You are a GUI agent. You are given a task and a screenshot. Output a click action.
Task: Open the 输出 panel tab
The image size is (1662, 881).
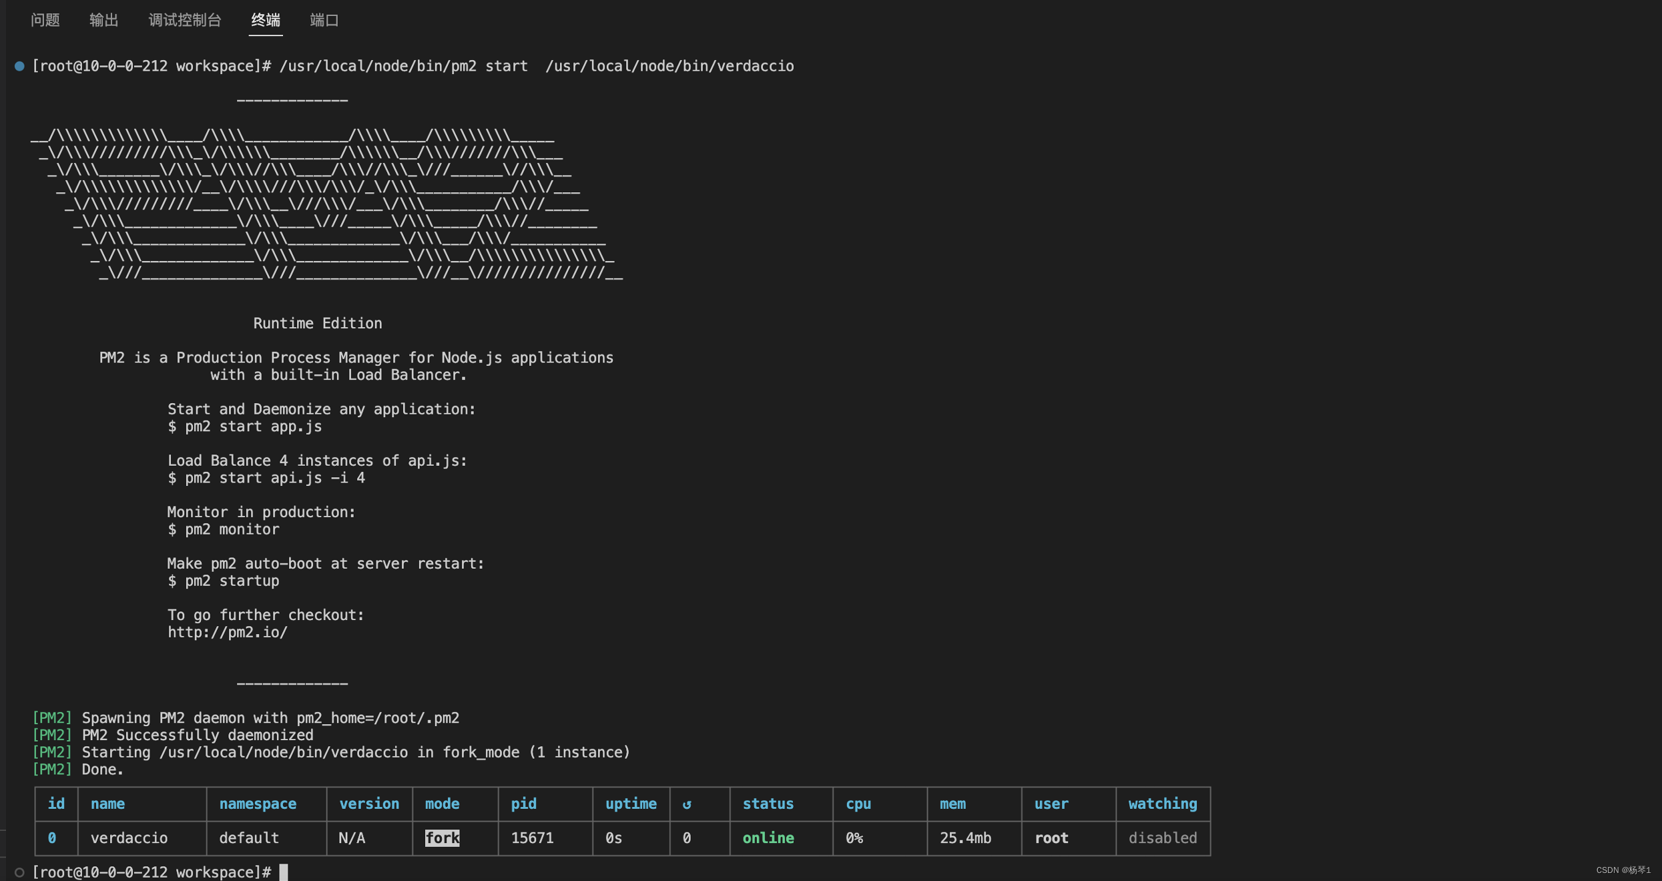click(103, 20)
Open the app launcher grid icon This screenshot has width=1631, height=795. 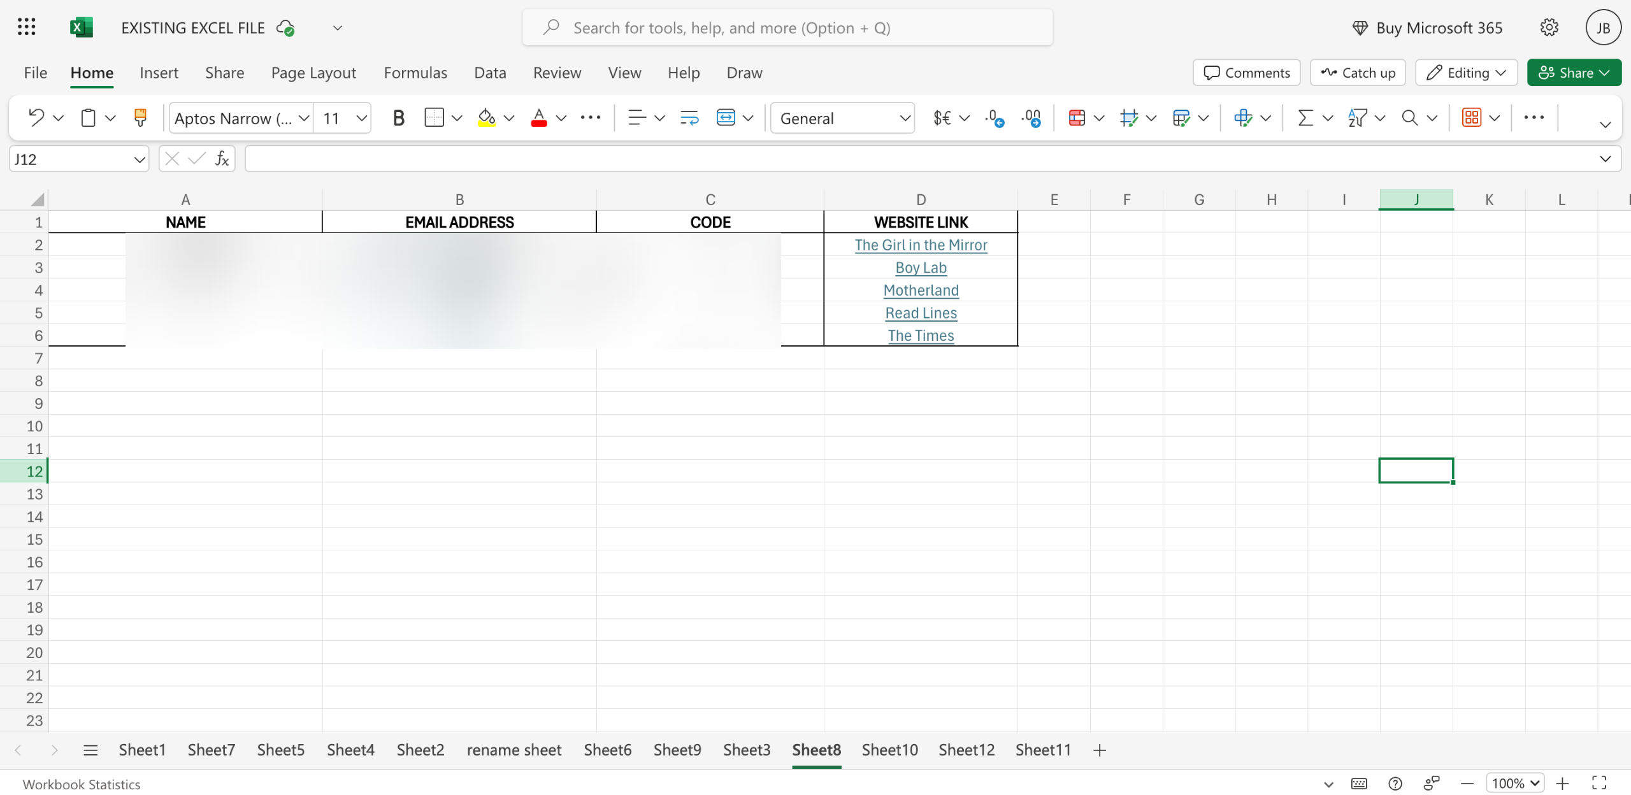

* * *

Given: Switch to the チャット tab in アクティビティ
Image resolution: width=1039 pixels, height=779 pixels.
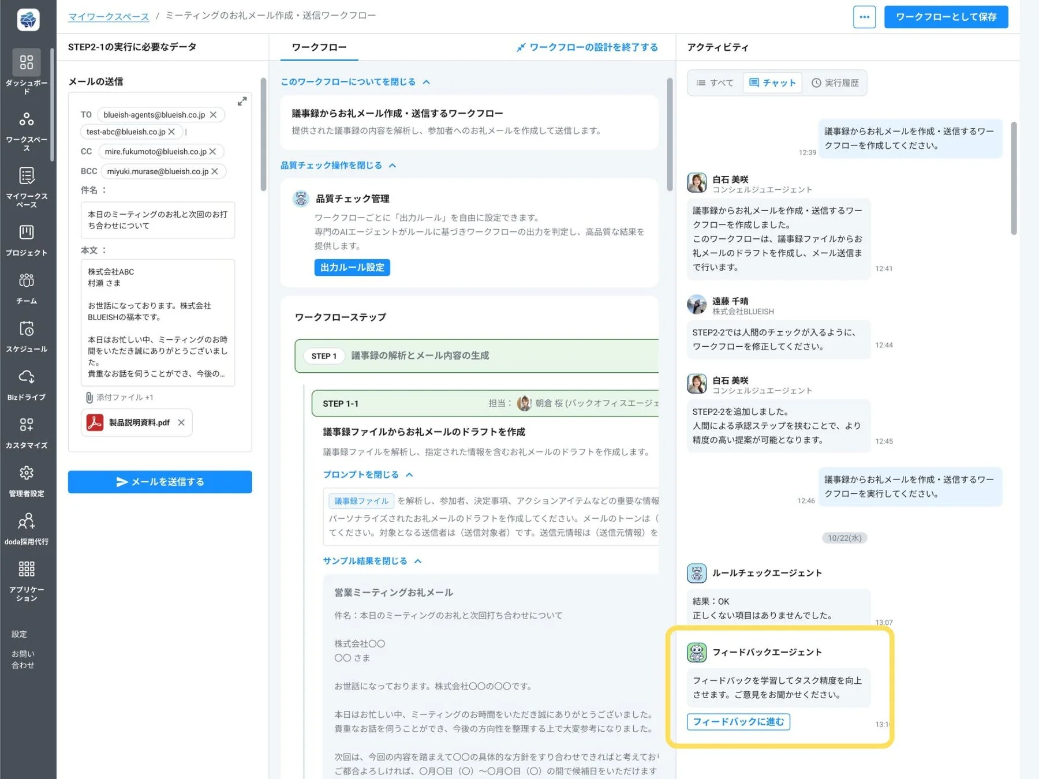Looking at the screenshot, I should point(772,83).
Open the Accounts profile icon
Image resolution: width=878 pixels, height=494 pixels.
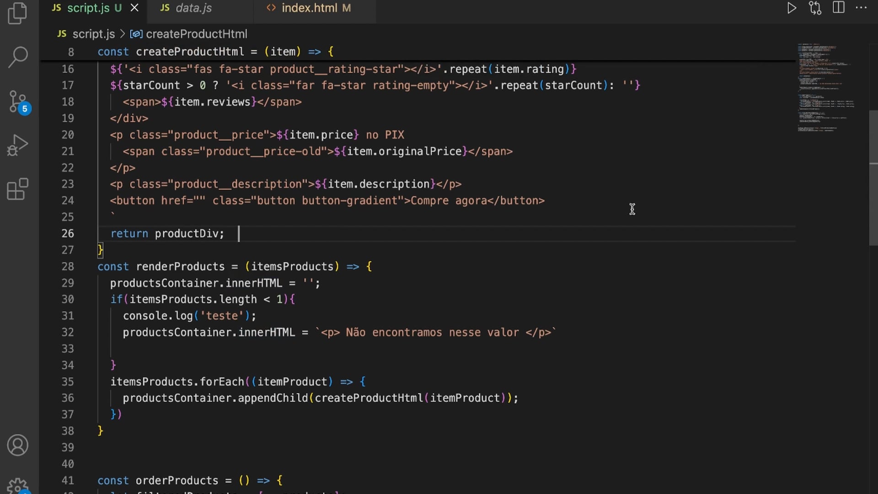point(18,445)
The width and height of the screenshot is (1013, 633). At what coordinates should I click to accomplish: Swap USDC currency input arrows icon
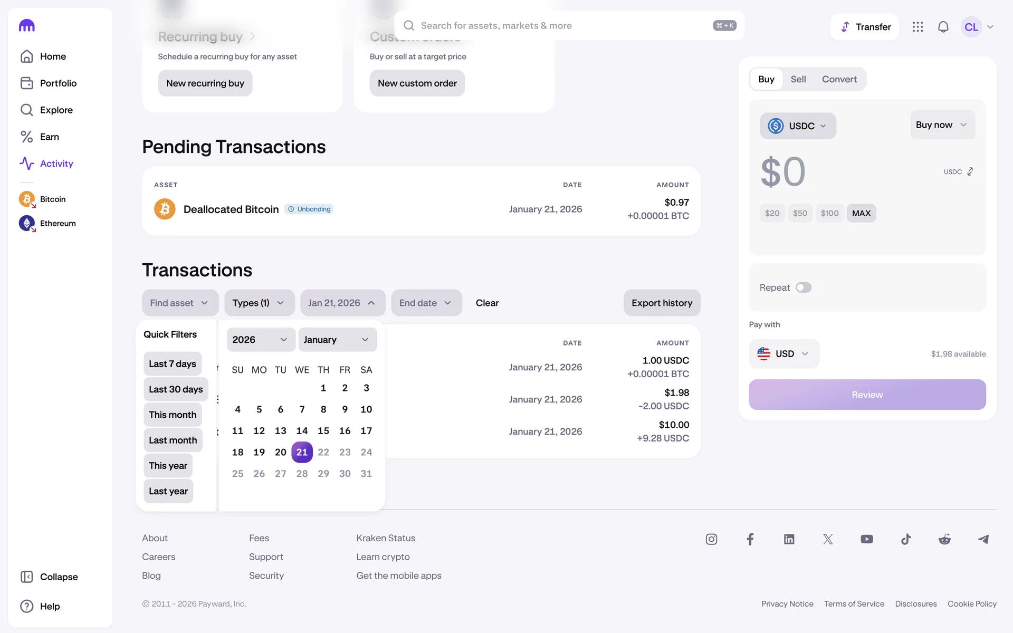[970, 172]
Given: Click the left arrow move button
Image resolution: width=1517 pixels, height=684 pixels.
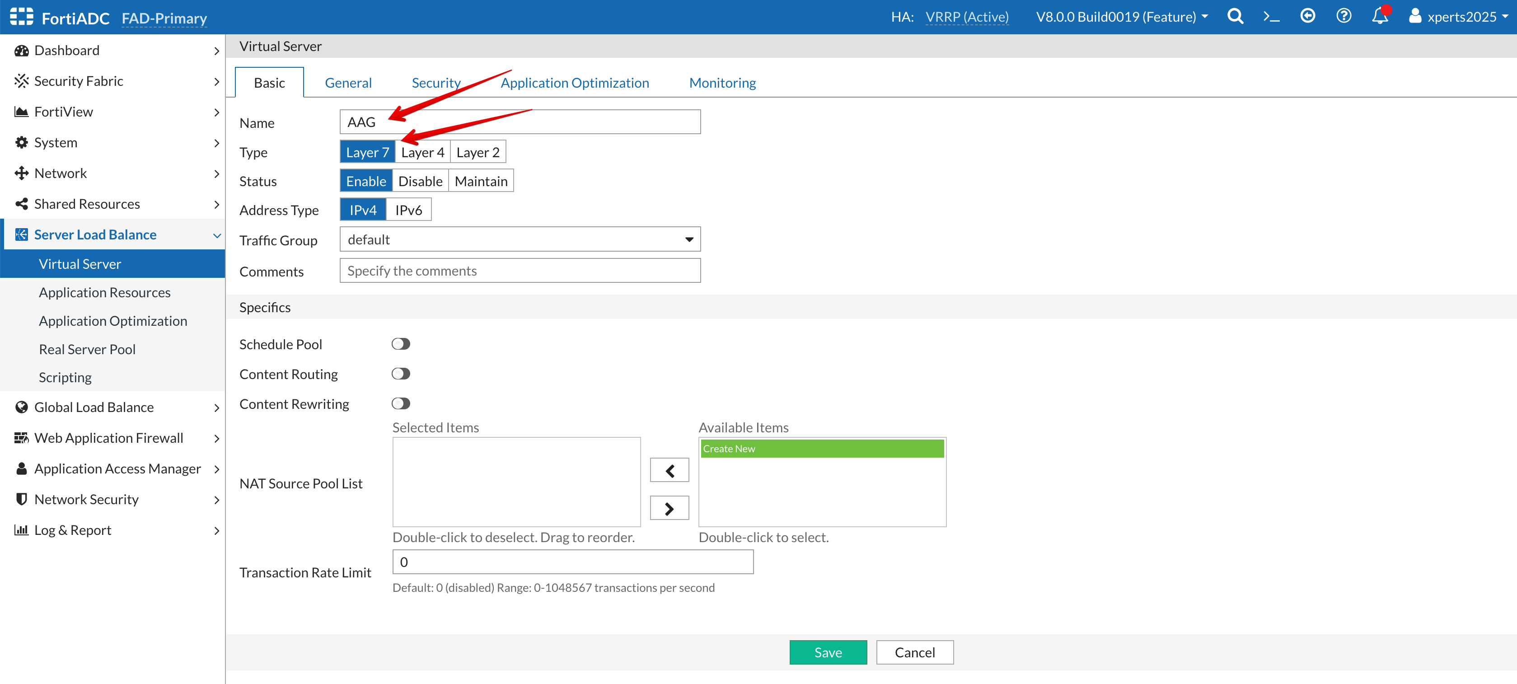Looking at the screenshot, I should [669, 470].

> [EXERCISE INSTRUCTIONS]
Respond with the exact lines above running from the one containing "You are a GUI" to the one containing "Open the app", both ends kept and no pictures included.

> [RESULT BELOW]
You are a GUI agent. You are given a task and a screenshot. Output a click action.
Task: Open the 输出 panel tab
The image size is (1662, 881).
click(103, 20)
Open the app launcher grid icon This screenshot has width=1631, height=795. 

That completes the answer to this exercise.